The ZT is present in most individuals who have been studied and has a constant relationship with the RLN close to its entry into the larynx. The RLN is typically located between the ZT and the trachea, posterior to the tubercle, which is an anatomical reference that can be used to help localize the nerve at this point [3]. The NRLN is typically associated with vascular malformation, although it has been found in isolation [6].

Several studies have reported that the safety of thyroid surgeries is directly related to the identification, dissection, and exposure of the RLN [7, 8]. The dissection technique requires broad understanding of the anatomy of the nerve, which includes knowledge of its anatomical and topographic variations [7]. Variations, such as those observed in this case, show that even with the most current knowledge of head and neck anatomy, surgeons can still encounter rare anatomical changes that can sometimes make the surgical procedure a challenge.

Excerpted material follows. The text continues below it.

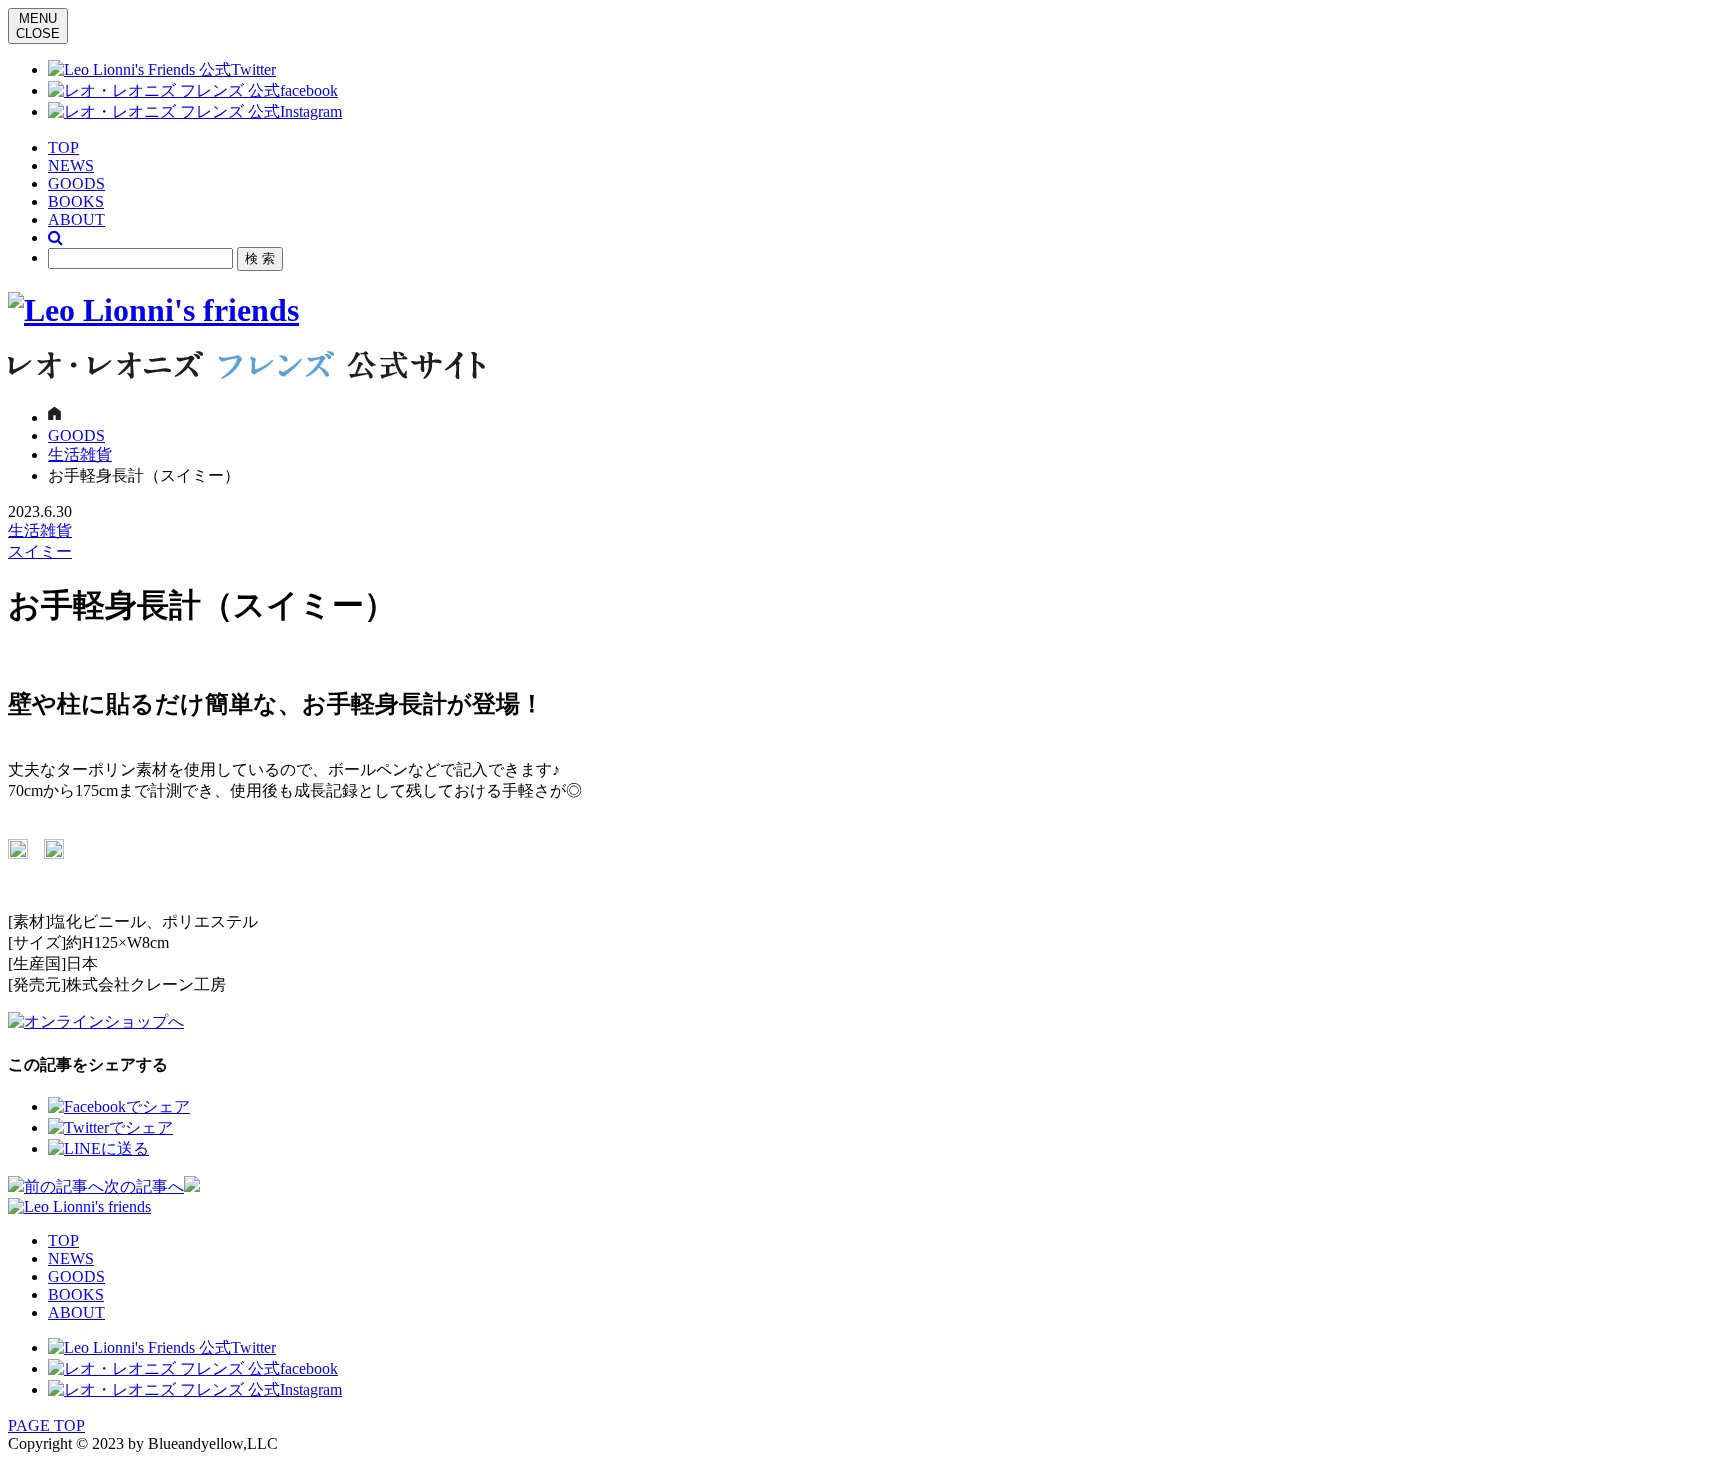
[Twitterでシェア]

It is estimated that the rate of NRLN occurrence reaches 0.3% to 0.8% on the right side and 0.004% on the left side [7]. An NRLN enveloped by the ZT must be even rarer. The occurrence of an NRLN is often associated with increased risks of nerve injury. To minimize the risk of procedures, certain anatomical references are typically used during thyroid dissection procedures [2]. In previous reports, the ZT has been shown to play an important role in the prevention of iatrogenic injury. Due to its location and close relationship with the RLN, the ZT is an anatomical reference for locating the RLN during the important intraoperative period [8].

When an NRLN is present, careful and meticulous dissection around the tubercle should be performed for greater safety [6]. During the procedure, these recommendations were followed, making it possible to find the path of the NRLN, including its final course, in which it was enveloped by the right thyroid lobe in the region of the ZT.

Hamilton et al. [9] evaluated the impact of vagal nerve monitoring (VNM) during thyroidectomy and concluded that although the incidence of definitive paralysis of the RLN was comparable to the rates reported in the literature, the incidence of transient paralysis is lower with the use of VNM, which is able to safely predict paralysis of the RLN and to confirm its integrity at the end of the procedure. In our service, VNM is not routinely used, and it was not used in this case.

4. Conclusion

The inferior laryngeal nerve presents important anatomical variations. Nerve injuries can be avoided with knowledge of the anatomy and possible variations of the nerve. Identification and careful dissection using anatomical references such as the ITA, RLN, and tracheoesophageal sulcus can improve the success of procedures and reduce iatrogenic injuries.

Conflicts of Interest

The authors declare that they have no conflict of interest.